/---

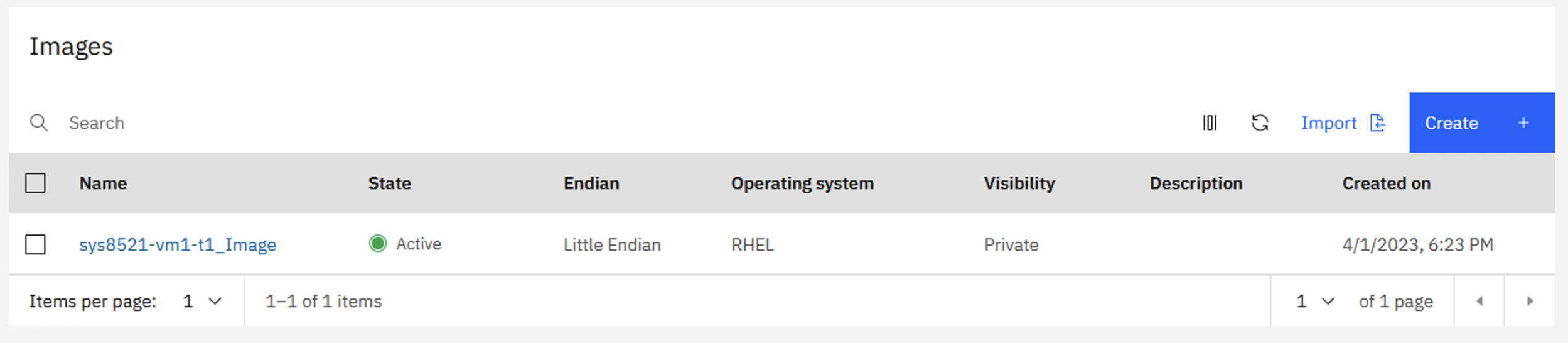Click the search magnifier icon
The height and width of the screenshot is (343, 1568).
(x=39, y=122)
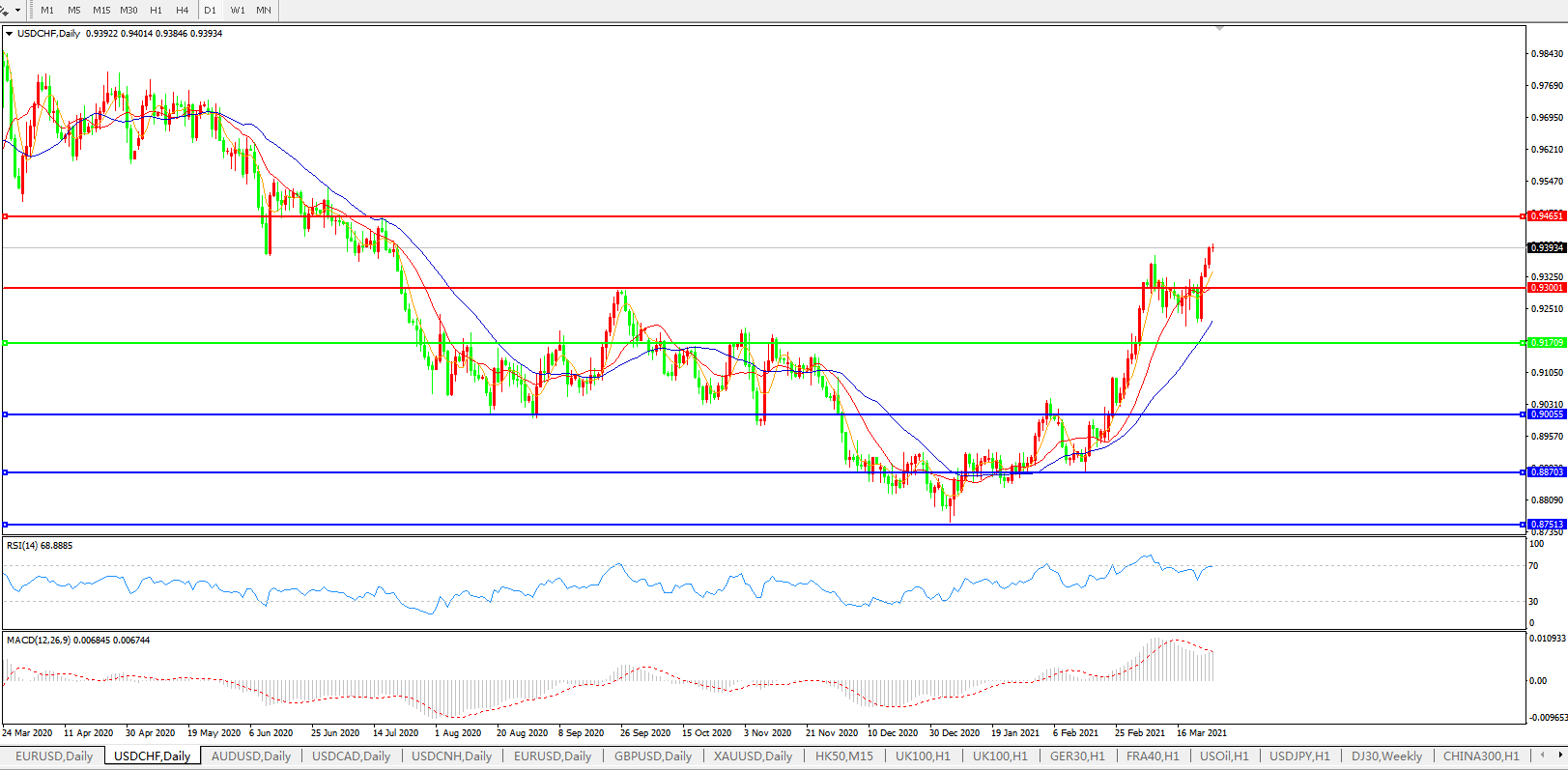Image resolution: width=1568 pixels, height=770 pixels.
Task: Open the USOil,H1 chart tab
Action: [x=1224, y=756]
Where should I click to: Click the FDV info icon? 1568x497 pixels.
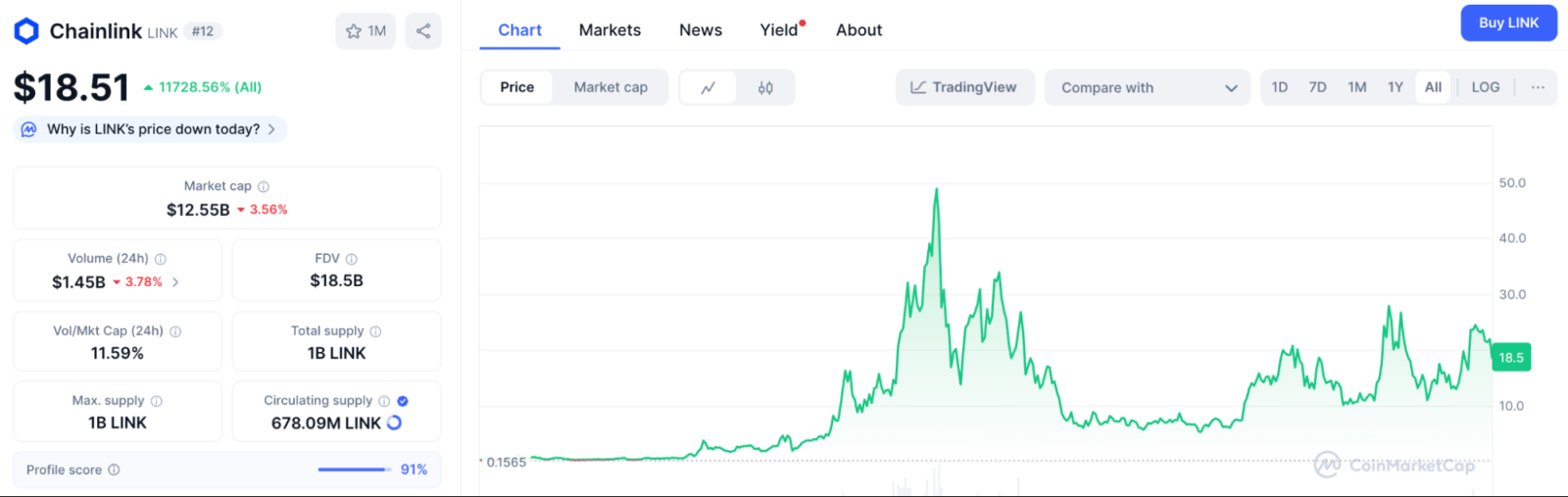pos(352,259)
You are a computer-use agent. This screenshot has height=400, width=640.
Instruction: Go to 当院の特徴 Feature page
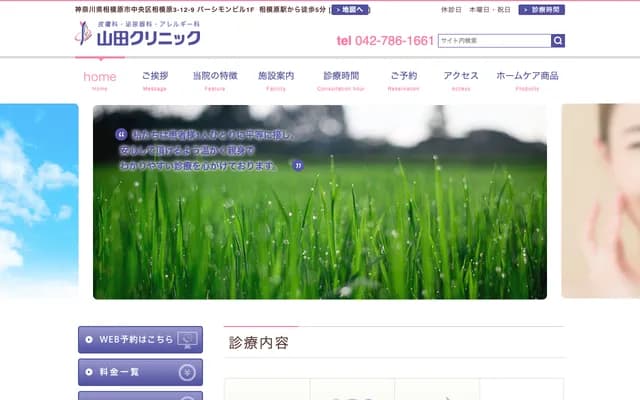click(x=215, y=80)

\---
/---

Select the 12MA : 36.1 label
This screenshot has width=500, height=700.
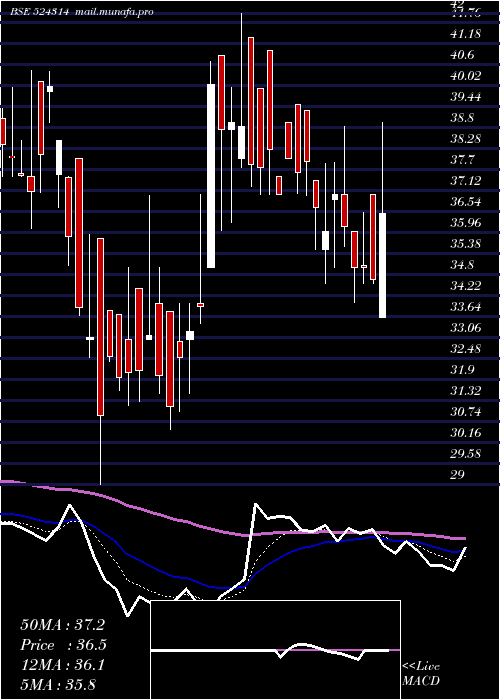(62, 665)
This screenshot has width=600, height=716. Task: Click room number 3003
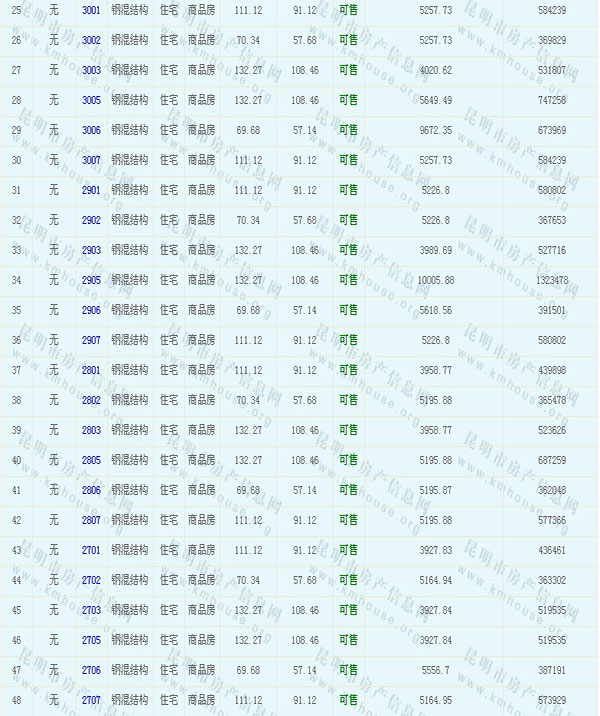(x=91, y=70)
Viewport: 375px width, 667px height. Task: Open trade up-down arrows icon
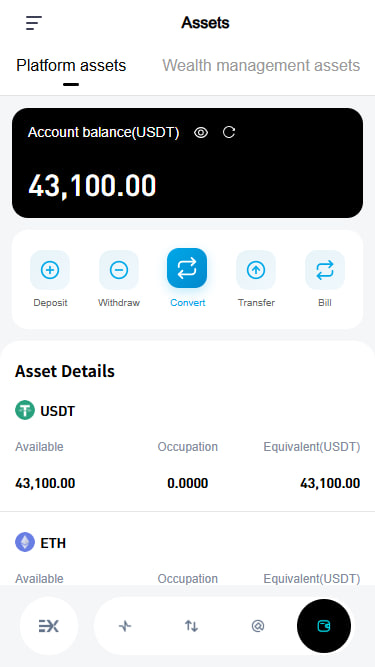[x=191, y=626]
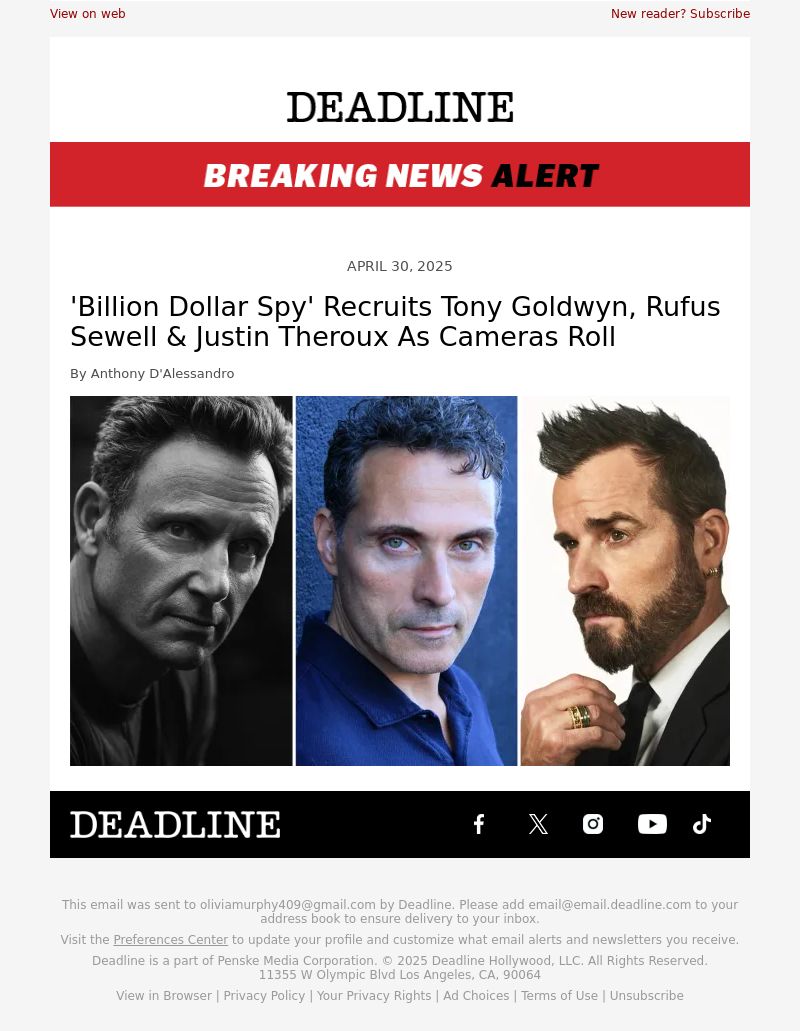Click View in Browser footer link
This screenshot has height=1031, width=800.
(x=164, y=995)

\---

- [Challenge]
Rewrite the material as a Markdown table with the columns Row and Material line, starting at the line that contains "Click the search magnifier icon" and ending at the line that contains "click(x=215, y=80)", both included. Number each row, skip blank lines, and leave the pictures out.

- [Completed task]
| Row | Material line |
|---|---|
| 1 | Click the search magnifier icon |
| 2 | The height and width of the screenshot is (343, 1568). |
| 3 | (x=39, y=122) |
| 4 | Image resolution: width=1568 pixels, height=770 pixels. |
| 5 | Task: Open the USOil,H1 chart tab |
| 6 | Action: [x=1224, y=756] |
| 7 | Where should I click to: Click the FDV info icon? 1568x497 pixels. |
| 8 | pos(352,259) |
| 9 | You are a computer-use agent. This screenshot has height=400, width=640. |
| 10 | Instruction: Go to 当院の特徴 Feature page |
| 11 | click(x=215, y=80) |